◆ WHAT THIS TASK INVOLVES ◆
Given the material below, return only the lines starting at the line with "You are a GUI" and ending at the line with "Task: Open the DECT menu in the sidebar", exactly as they appear.

◆ RECORDS FOR THIS TASK ◆

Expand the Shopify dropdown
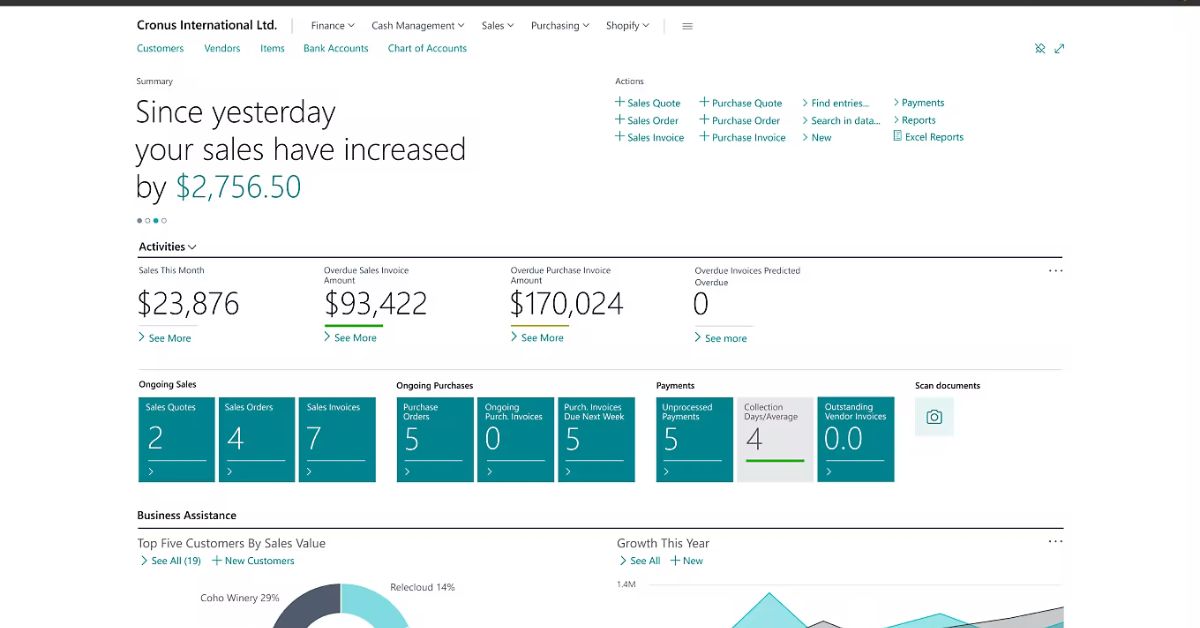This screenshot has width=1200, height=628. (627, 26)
* * *
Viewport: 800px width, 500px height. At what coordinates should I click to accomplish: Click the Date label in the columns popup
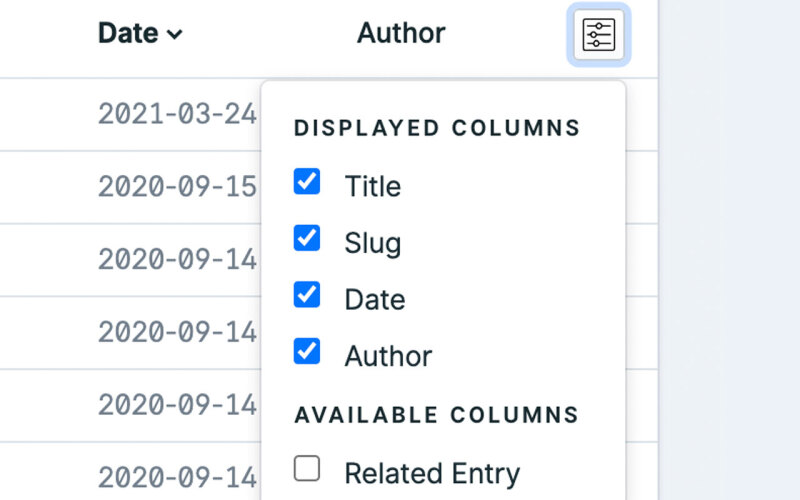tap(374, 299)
--
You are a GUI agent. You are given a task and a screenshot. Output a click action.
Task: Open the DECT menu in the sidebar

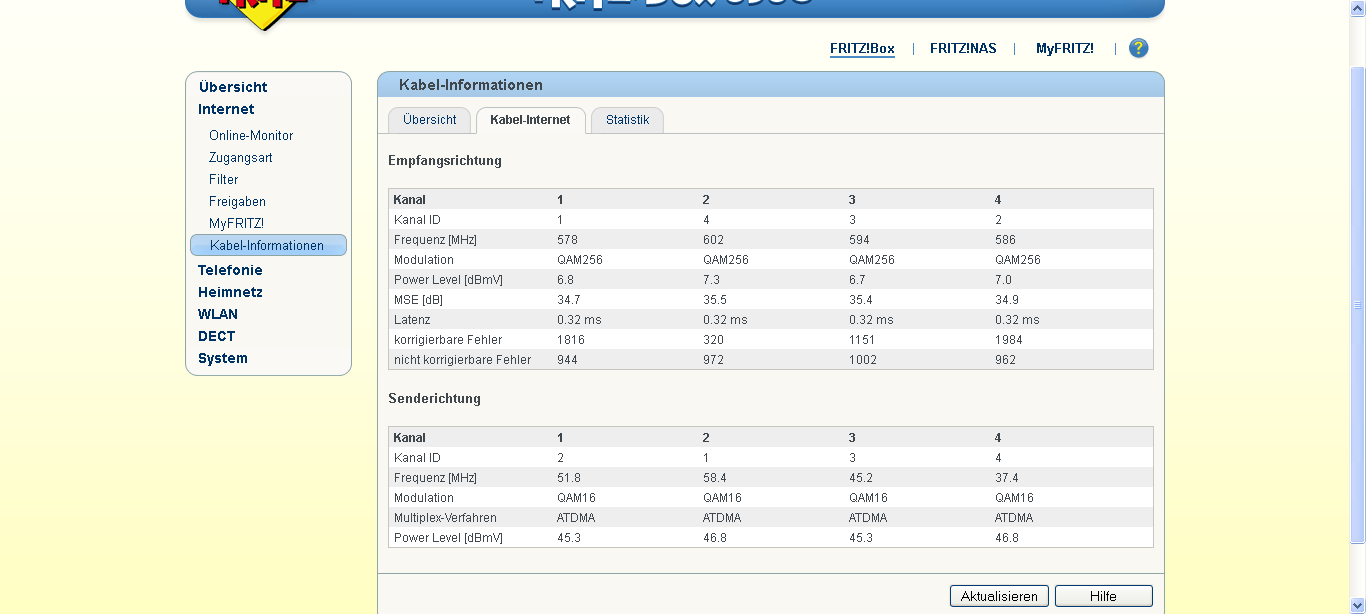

◆ RESPONSE TO THIS EXERCISE ◆
You are a GUI agent. You are given a task and a screenshot. Output a click action.
Task: Open the DECT menu in the sidebar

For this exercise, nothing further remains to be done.